To calculate Average Precision, see [3]

edited May 28 '16 at 11:36

answered May 28 '16 at 11:30

Ankitp

747
6
12

2

what should be the minimum mAp score for object detection model – Hamza Jun 03 '21 at 11:24
Is there actually a original paper existing, where mAP is proposed? – Jürgen K. Oct 04 '21 at 17:57
@JürgenK - Here's the original paper from Zisserman's group at Oxford, who originally proposed the PASCAL VOC in 2009. The definition of mAP is on Page 11. http://homepages.inf.ed.ac.uk/ckiw/postscript/ijcv_voc09.pdf – rayryeng Aug 11 '22 at 05:31

score 53 · Accepted Answer · edited Oct 08 '18 at 10:38

53

Quotes are from the above mentioned Zisserman paper - 4.2 Evaluation of Results (Page 11):

First an "overlap criterion" is defined as an intersection-over-union greater than 0.5. (e.g. if a predicted box satisfies this criterion with respect to a ground-truth box, it is considered a detection). Then a matching is made between the GT boxes and the predicted boxes using this "greedy" approach:

Detections output by a method were assigned to ground truth objects satisfying the overlap criterion in order ranked by the (decreasing) confidence output. Multiple detections of the same object in an image were considered false detections e.g. 5 detections of a single object counted as 1 correct detection and 4 false detections

Hence each predicted box is either True-Positive or False-Positive. Each ground-truth box is True-Positive. There are no True-Negatives.

Then the average precision is computed by averaging the precision values on the precision-recall curve where the recall is in the range [0, 0.1, ..., 1] (e.g. average of 11 precision values). To be more precise, we consider a slightly corrected PR curve, where for each curve point (p, r), if there is a different curve point (p', r') such that p' > p and r' >= r, we replace p with maximum p' of those points.

What is still unclear to me is what is done with those GT boxes that are never detected (even if the confidence is 0). This means that there are certain recall values that the precision-recall curve will never reach, and this makes the average precision computation above undefined.

Edit:

Short answer: in the region where the recall is unreachable, the precision drops to 0.

One way to explain this is to assume that when the threshold for the confidence approaches 0, an infinite number of predicted bounding boxes light up all over the image. The precision then immediately goes to 0 (since there is only a finite number of GT boxes) and the recall keeps growing on this flat curve until we reach 100%.

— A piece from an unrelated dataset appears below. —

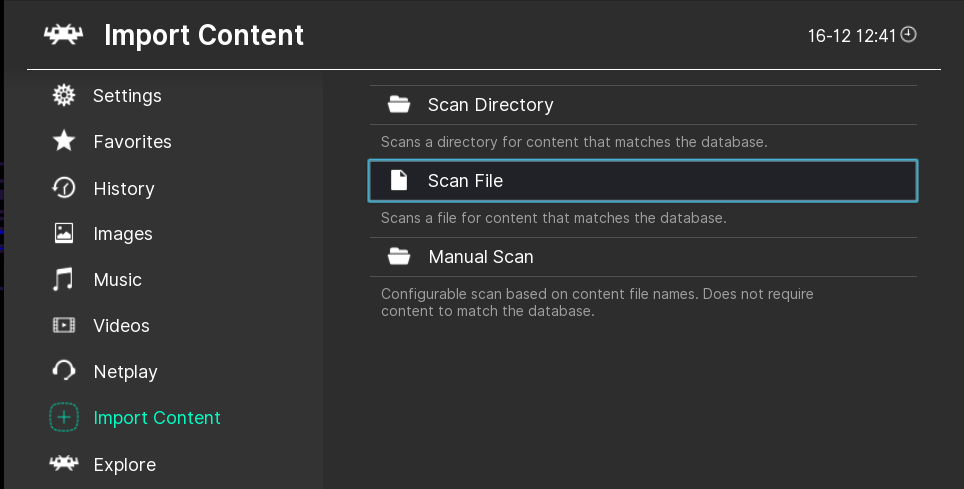Image resolution: width=964 pixels, height=489 pixels.
Task: Select the Manual Scan option
Action: [x=481, y=257]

edited Oct 08 '18 at 10:38

ZhaoGang

4,491
1
27
39

answered Apr 02 '17 at 13:27

Jonathan

823
7
6

3

That is not the only thing that is unclear. Consider a case where there are two predicted boxed (P1, P2) and two ground-truth boxes (T1, T2), where P2 has higher confidence than P1. Both P1 and P2 overlap T1. Since P2 has the higher confidence, it is clear that P2 should be considered the match for T1. What is not given is if P1 also has some IOU overlap with T2, but lower than the IOU with T1, should P1 be given a "second chance" to try to match itself to T2, or should it not? – Martin Apr 13 '17 at 13:06
Can someone clarify the issue with the undetected GT boxes? – Jonathan Sep 04 '17 at 10:05
@Jonathan: so do we simply discard the predictions with IoU<0.5 and compute the area under PR curve for the predictions with IoU>=0.5? – Alex Oct 20 '17 at 16:50
@Alex No. The predictions with IoU<0.5 are False Positives. – Jonathan Oct 22 '17 at 19:59
@Jonathan: ok so If I have 1 class with 3 instances, IoUs with gt masks are 0.1,0.6,0.7, and corresponding precisions are 0.7,0.5,0.2, and I use a threshold of IoU>0.5, what would be the precision in this case? Is it 2/3 (share of predictions with IoU>0.5) or 0.35 (0.2+0.5)/2? – Alex Oct 22 '17 at 21:03
I assume you meant "corresponding confidence scores". – Jonathan Oct 29 '17 at 08:55
@Alex The precisions in your case are [1, 0, 0.5, 0.666] Corresponding to recalls of [0, 0, 0.333, 0.666] However, the "corrected" precision recall map is: [1, 0.666, 0.666, 0.666] Corresponding to the same recalls. The *average* precision is the average of 11 precision values interpolated from this curve at recalls [0, 0.1, .... 1.0]. We set precision 0 to the unachievable recalls above 0.666. So it's avg([1, 0.666, 0.666, 0.666, 0.666, 0.666, 0.666, 0, 0, 0, 0]) = 0.394 – Jonathan Oct 29 '17 at 09:12
@Jonathan: what is there is one prediction for multiple objects? If there's 1 prediction for 4 object, will it count as 1 tp and 3 fp? – Alex Dec 17 '17 at 10:18
Fig.5 of the YOLOv3 paper (https://arxiv.org/pdf/1804.02767.pdf) shows the results of two hypothetical detectors. It is stated that their mAP is the same. Is this correct? If I understand the greedy approach correctly, all but one bounding box would be classified as false detections and thus the mAP would NOT be the same. – gebbissimo Aug 06 '18 at 12:33
1

@Martin as you can see from [github](https://github.com/Cartucho/mAP/blob/master/main.py#L576), P1 will not have a second chance but a false positive. – qq456cvb May 11 '19 at 01:29
@qq456cvb Your link should be updated: https://github.com/Cartucho/mAP/blob/20d2f89/main.py#L576 – davidvandebunte Mar 26 '20 at 17:36
what should be the minimum mAp score for object detection model ? – Hamza Jun 03 '21 at 11:24

score 38 · Answer 3 · edited Oct 03 '18 at 19:25

38

For detection, a common way to determine if one object proposal was right is Intersection over Union (IoU, IU). This takes the set A of proposed object pixels and the set of true object pixels B and calculates:

Commonly, IoU > 0.5 means that it was a hit, otherwise it was a fail. For each class, one can calculate the

True Positive TP(c): a proposal was made for class c and there actually was an object of class c
False Positive FP(c): a proposal was made for class c, but there is no object of class c
Average Precision for class c:

The mAP (mean average precision) is then:

Note: If one wants better proposals, one does increase the IoU from 0.5 to a higher value (up to 1.0 which would be perfect). One can denote this with mAP@p, where p \in (0, 1) is the IoU.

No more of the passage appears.